Bauxite deposits in southern Europe, Jamaica, Haiti, and Turkey are associated with karst. Extensive bauxite deposits in Guinea (largest in the world), Australia, Brazil, India, Surinam, and Indonesia are lateritic deposits. Lateritic bauxites constitute more than three-fourths of the world’s bauxite resources. The largest producer is Australia which provides roughly one third (125 million metric tons annually) of the world’s total output1.
Bauxite is usually considered to be a rock type but considerable amount of poorly consolidated material is often also named that way. Bauxitic or lateritic soil is scientifically known as oxisol2. Sometimes “bauxite” has been used as a mineralogical term. In this case it refers to mixed aluminum hydroxide minerals of uncertain identity, analogous to the terms “limonite” and “wad” for iron and manganese hydroxides, respectively3.
Bauxite deposits form close to the surface. Hence, all the mines in the world are open pit. About 8-14 tons of bauxite is needed to produce one ton of aluminum1. So the ore of aluminum needs to be fairly rich in this metal to be worth mining. Aluminum is extracted solely from bauxite but that does not mean that there are no alternatives. Aluminum is the most widespread metal in the crust. That is why we can be so picky and choose only the best possible ore. Only two chemical elements (silicon and oxygen) are more abundant in the crust (here is a longer post about the composition of the Earth’s crust). Aluminum could be extracted from clay minerals or even feldspars. It is not currently being done because there are adequate deposits of bauxite and these deposits are mostly located in more or less normal countries which are not likely to play ridiculous political power games. One of the largest consumers of aluminum is USA which has no metallurgical-grade bauxite mines. But this does not seem to cause much worrying because of the reasons mentioned above.
Karst bauxite from Hungary. Bauxites in climates with contrasting seasons tend to be less hydrated (hematite instead of goethite which dominates in lateritic bauxite) and the dominant aluminum hydroxide mineral is boehmite, not gibbsite6. Boehmite also tends to dominate in older deposits.
Massive bauxite from Greece which is also associated with karst is mostly composed of boehmite and diaspore plus hematite and goethite. Width of the sample is 9 cm.
Karst bauxite from the Urals in Russia. It is composed of gibbsite and hematite. Width of the sample is 14 cm.
This is a sample of iron-rich laterite (not bauxite) from India. Width of the sample is 9 cm.
1. Murray, Haydn H. (2007).

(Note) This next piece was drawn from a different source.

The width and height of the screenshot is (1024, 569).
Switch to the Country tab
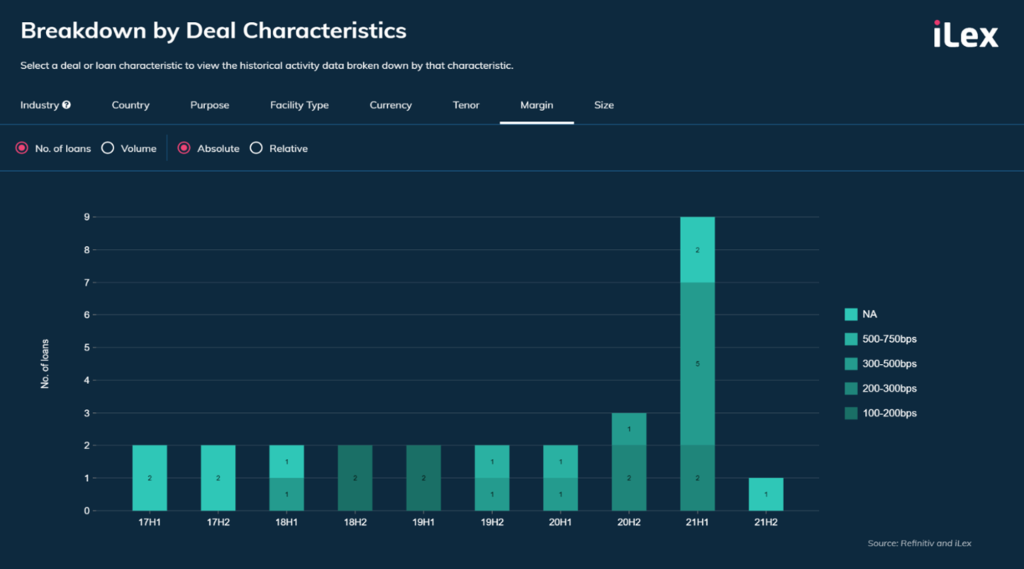(130, 105)
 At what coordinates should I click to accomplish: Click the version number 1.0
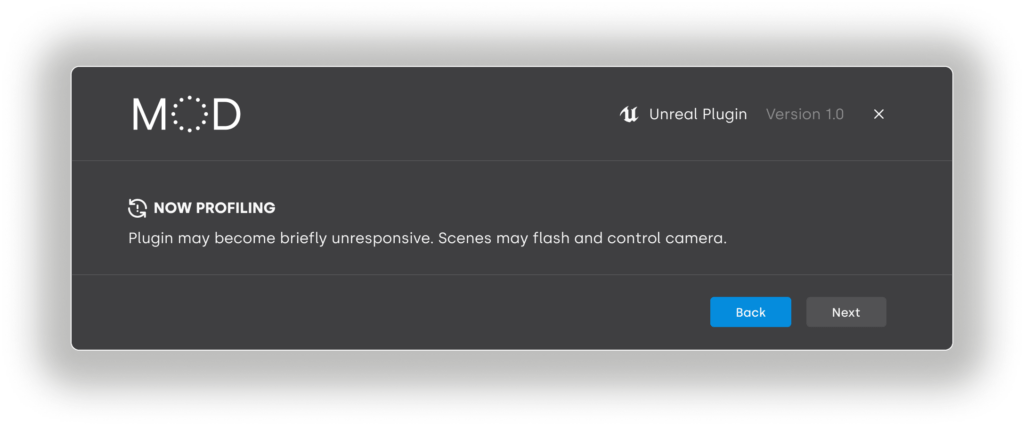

Bauxite. In: McGraw Hill Encyclopedia of Science & Technology, 10th Edition. McGraw-Hill. Volume 2. 654.
2. Stow, D. A. V. (2005). Sedimentary Rocks in the Field: A Color Guide. Academic Press.
3. Nesse, William D. (2011). Introduction to Mineralogy, 2nd Edition. Oxford University Press.

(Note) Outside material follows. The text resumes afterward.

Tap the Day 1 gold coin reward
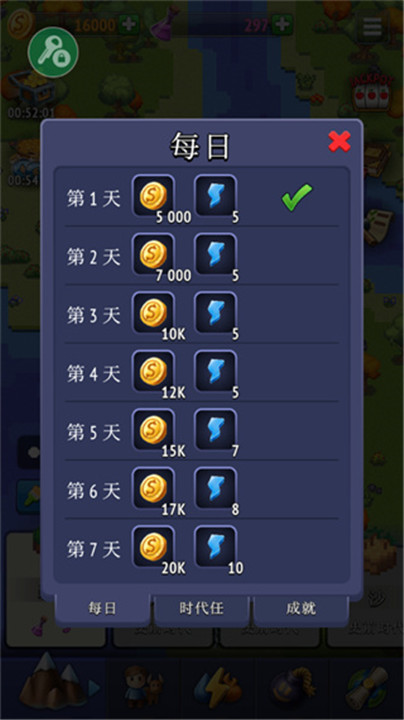This screenshot has width=404, height=720. point(153,196)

4. Deer, W. A., Howie, R. A. & Zussman, J. (1996). An Introduction to the Rock-Forming Minerals, 2nd Edition. Prentice Hall.
5. Hale, Martin (1999). Ore Deposits. In: Encyclopedia of Geochemistry (Encyclopedia of Earth Sciences Series) (Ed. Marshall, Clare P. & Fairbridge, Rhodes W.). Springer. 447-453.
6. Robb, L. (2005). Introduction to Ore-Forming Processes. Blackwell Science Ltd.